PROBLEM REQUIREMENTS -> Output, without alteration, the first line of the entries and each line after it, stopping with the line that contains "Task: Click the £370.00 x 5 nights label".

##### LISTED RECORDS

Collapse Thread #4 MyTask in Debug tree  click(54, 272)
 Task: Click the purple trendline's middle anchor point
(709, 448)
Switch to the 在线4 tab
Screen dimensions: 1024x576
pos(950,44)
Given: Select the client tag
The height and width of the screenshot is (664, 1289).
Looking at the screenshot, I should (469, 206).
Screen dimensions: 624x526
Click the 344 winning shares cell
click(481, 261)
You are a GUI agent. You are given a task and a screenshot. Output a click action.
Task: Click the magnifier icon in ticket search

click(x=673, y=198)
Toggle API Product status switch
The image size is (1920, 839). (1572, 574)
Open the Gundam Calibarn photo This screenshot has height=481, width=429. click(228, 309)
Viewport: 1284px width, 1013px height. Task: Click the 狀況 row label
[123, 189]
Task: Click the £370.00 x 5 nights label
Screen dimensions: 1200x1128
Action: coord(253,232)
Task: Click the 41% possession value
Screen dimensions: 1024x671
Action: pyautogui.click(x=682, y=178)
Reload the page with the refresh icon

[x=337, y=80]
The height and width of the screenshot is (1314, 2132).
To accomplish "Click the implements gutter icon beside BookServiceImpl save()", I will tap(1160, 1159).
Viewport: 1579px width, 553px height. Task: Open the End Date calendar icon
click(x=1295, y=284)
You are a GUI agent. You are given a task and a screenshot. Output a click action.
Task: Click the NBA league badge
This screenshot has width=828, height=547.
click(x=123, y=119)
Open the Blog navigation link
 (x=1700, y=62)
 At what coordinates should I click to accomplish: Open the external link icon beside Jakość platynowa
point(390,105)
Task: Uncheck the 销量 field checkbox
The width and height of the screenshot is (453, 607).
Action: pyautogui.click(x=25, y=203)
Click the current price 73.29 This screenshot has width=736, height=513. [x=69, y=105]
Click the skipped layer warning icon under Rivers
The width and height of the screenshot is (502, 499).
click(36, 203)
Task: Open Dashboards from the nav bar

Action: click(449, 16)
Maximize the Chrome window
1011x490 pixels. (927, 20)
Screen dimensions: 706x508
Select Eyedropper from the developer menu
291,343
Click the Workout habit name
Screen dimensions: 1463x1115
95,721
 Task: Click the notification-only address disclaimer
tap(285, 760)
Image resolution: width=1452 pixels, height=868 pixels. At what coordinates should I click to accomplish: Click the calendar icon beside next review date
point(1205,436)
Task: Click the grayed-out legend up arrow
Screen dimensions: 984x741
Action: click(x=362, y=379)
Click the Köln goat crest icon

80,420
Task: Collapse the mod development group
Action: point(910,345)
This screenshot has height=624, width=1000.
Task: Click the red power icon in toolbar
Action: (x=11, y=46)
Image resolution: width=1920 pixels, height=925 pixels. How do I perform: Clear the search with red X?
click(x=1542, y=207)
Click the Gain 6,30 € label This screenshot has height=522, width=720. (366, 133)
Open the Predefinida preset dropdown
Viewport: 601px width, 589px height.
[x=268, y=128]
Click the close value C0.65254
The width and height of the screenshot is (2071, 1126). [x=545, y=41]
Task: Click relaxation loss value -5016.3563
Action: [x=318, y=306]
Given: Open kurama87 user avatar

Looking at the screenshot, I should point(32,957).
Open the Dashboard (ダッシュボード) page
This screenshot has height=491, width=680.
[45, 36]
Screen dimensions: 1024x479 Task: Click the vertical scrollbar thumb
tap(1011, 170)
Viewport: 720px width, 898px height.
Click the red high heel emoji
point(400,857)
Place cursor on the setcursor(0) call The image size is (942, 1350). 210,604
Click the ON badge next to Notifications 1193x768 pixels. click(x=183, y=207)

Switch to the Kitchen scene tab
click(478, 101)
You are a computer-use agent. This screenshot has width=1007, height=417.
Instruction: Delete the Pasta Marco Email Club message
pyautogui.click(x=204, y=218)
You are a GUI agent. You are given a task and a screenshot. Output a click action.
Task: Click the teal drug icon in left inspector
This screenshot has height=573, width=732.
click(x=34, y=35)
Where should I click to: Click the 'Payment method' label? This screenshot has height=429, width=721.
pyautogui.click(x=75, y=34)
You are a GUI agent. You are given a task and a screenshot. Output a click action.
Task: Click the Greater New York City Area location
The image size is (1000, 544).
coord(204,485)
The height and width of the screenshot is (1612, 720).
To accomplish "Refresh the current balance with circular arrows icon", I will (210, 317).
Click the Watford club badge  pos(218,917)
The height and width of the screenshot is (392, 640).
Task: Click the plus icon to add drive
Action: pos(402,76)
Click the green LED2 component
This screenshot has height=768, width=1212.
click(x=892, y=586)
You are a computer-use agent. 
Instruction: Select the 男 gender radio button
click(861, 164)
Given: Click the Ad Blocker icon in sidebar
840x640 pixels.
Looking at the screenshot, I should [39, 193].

##########

RESPONSE AREA ->
Collapse Thread #4 MyTask in Debug tree  click(54, 272)
 Task: Click the purple trendline's middle anchor point
(709, 448)
Switch to the 在线4 tab
Screen dimensions: 1024x576
pos(950,44)
Given: Select the client tag
The height and width of the screenshot is (664, 1289).
Looking at the screenshot, I should (469, 206).
Screen dimensions: 624x526
Click the 344 winning shares cell
click(481, 261)
You are a GUI agent. You are given a task and a screenshot. Output a click action.
Task: Click the magnifier icon in ticket search

click(x=673, y=198)
Toggle API Product status switch
The image size is (1920, 839). (1572, 574)
Open the Gundam Calibarn photo This screenshot has height=481, width=429. click(228, 309)
Viewport: 1284px width, 1013px height. Task: Click the 狀況 row label
[123, 189]
Task: Click the £370.00 x 5 nights label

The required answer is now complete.